落合: 「……え?まさか、その叔父さんというのは……」
宮部: 「黒田総一郎です」
山田: 「ええええーーー??!!」
落合: 「山田さん、そんなに驚きますか。」
左耳を抑えながら、山田の驚きぶりに驚く落合。
山田: 「だって黒田総一郎ですよ?!世界の寄生虫研究のリーダーじゃないですか!! 12年前のテレビ中継された、国会での演説は伝説じゃないですか!!

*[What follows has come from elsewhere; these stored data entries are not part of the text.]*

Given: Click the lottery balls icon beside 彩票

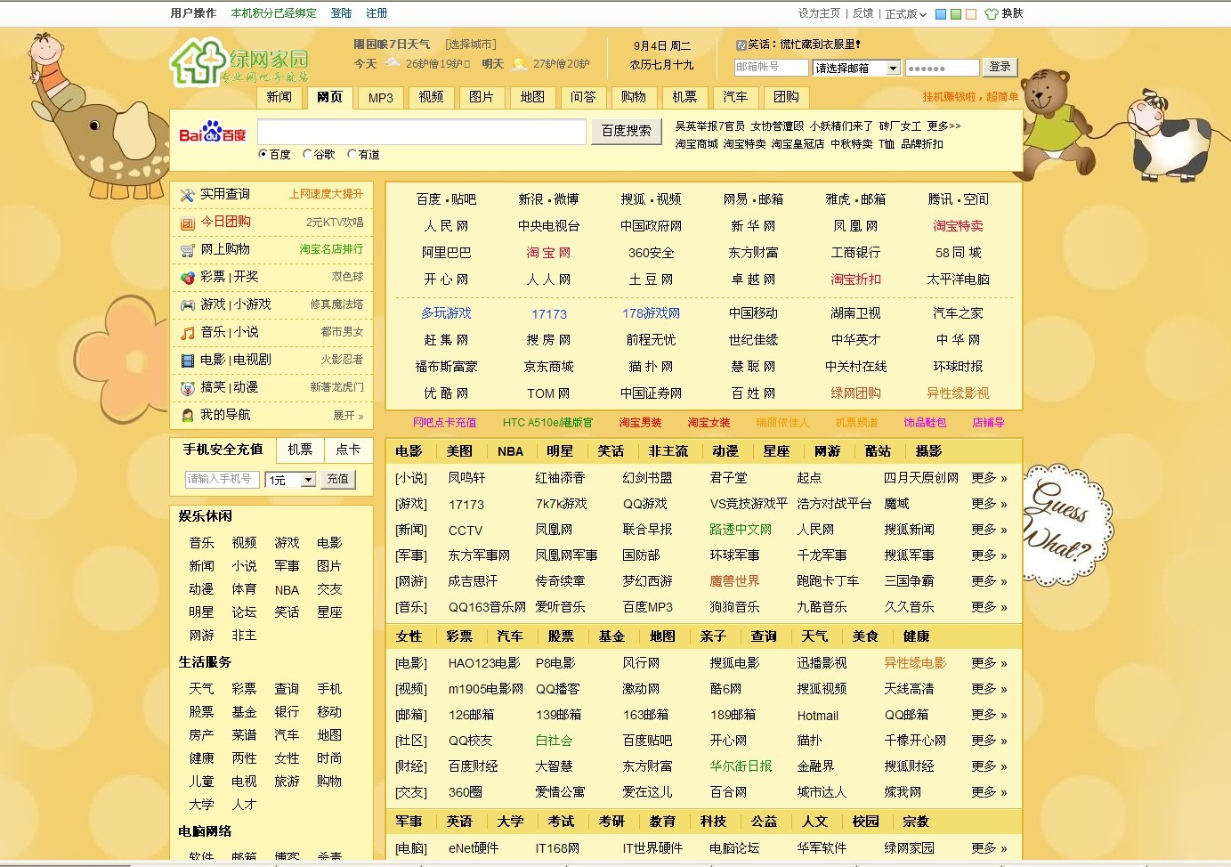Looking at the screenshot, I should 187,278.
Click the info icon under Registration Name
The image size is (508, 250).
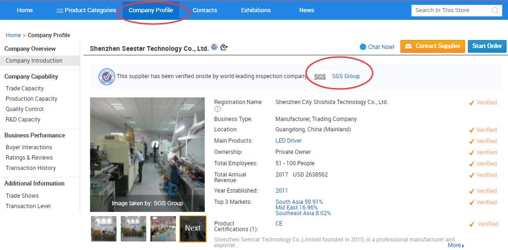(217, 109)
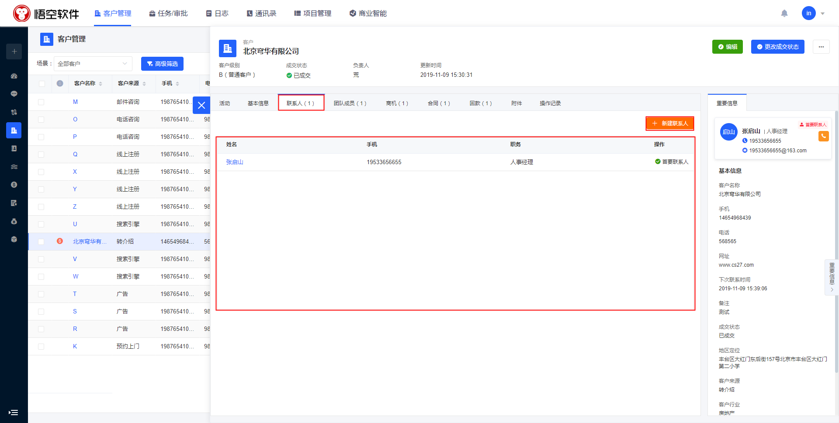The height and width of the screenshot is (423, 839).
Task: Click the orange phone call icon
Action: (823, 136)
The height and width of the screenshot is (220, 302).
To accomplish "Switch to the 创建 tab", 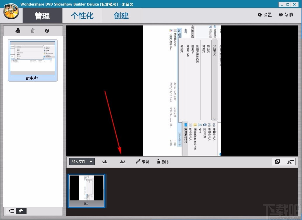I will click(x=122, y=16).
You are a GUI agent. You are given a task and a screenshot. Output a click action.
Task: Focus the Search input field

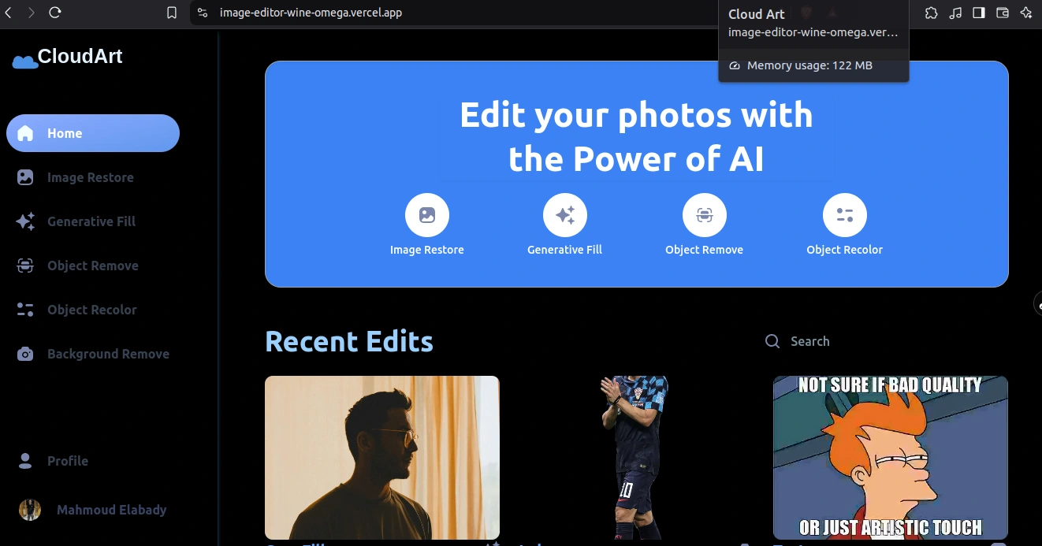[867, 341]
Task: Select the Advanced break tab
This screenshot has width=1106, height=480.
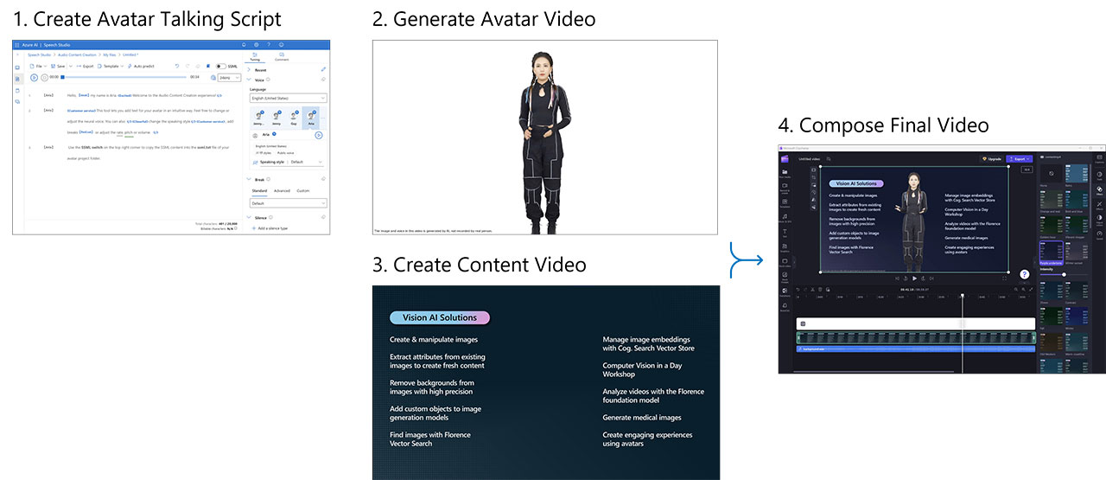Action: (x=282, y=190)
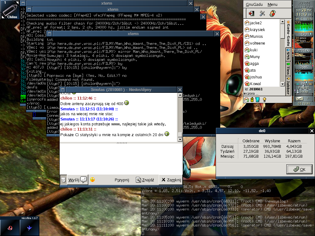
Task: Select contact krzysiek in the contact list
Action: [x=257, y=30]
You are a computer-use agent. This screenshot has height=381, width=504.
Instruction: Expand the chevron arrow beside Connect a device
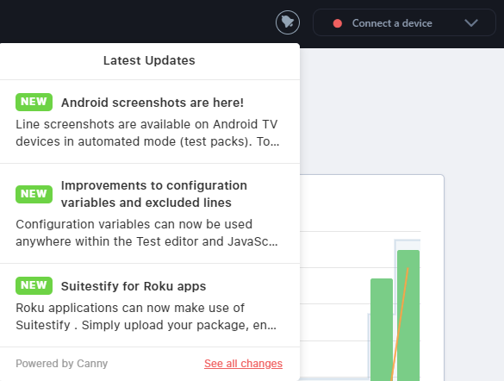[471, 22]
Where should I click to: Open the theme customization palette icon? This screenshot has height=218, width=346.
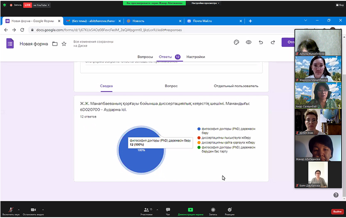[x=236, y=42]
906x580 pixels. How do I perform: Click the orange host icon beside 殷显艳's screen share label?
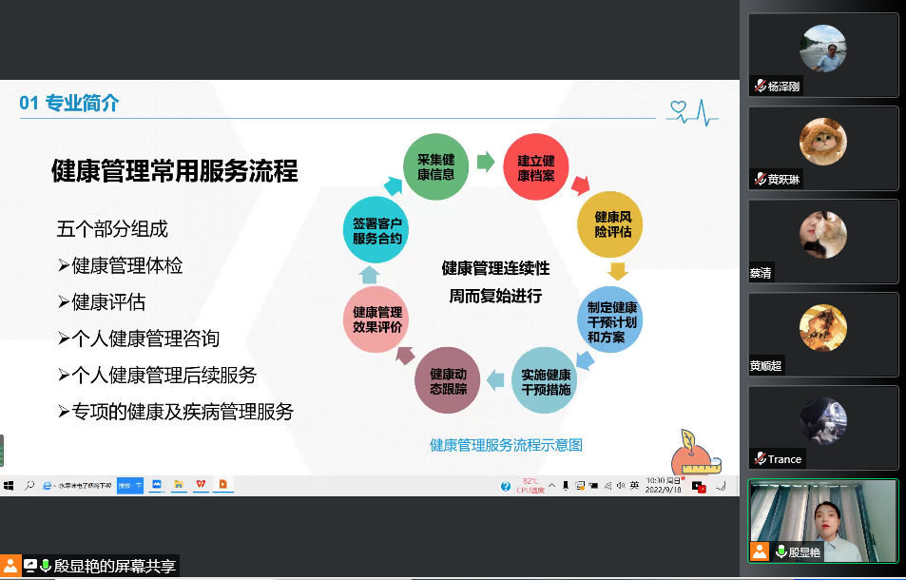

すごく格好良かったのを覚えていて、俺の憧れの人なんですよ。」
落合: 「テレビ中継?その時僕はアニメを見てましたね。」
宮部: 「その日私は、叔父さんと喧嘩してふて寝してましたね。」
山田: 「もったいない!実にもったいない!」
2人のいまいちな反応に少し頭を抱えて残念そうな顔をする山田。
落合: 「それで話を戻しますけど、黒田さんのその私物の紙には何て書かれてあったんですか?」
宮部: 「確か……『寄生虫:ノーミン』と『寄生された人間:ヒューミンについて』だった気がします……」
山田: 「寄生虫ノーミン? 寄生された人間、ヒューマンだからヒューミン?」
落合: 「ネーミングセンス……」
飽きれ顔でツッコんだ後、宮部に向き直る。
「因に、黒田さんとは連絡は取れますか?」
宮部: 「それが……電話しても出ないんです、だから心配で……」
山田: 「きっとあの人の身に何かあったんです!危機的状況にあるのなら、助けに行きましょう!!」
宮部: 「でもどこに?」
山田: 「もちろん!KSコーポレーションです!!」
勢い良くKSコーポレーションの方を指を指す。
落合: 「そうなりますか、まぁ確かに今回の件について、色々聞きたい事が増えましたし向かいましょう。このモンスター達の名前も分かった事ですし。」
宮部: 「無事かどうか分からないのに、そこまでして頂いてありがとうございます。」
山田: 「感謝は全てが終わってからで、さぁ行きましょう!!」
全員頷き踵を返し、屋上の出入り口へ入る。
この出会いが、3人の運命の時を刻み始める。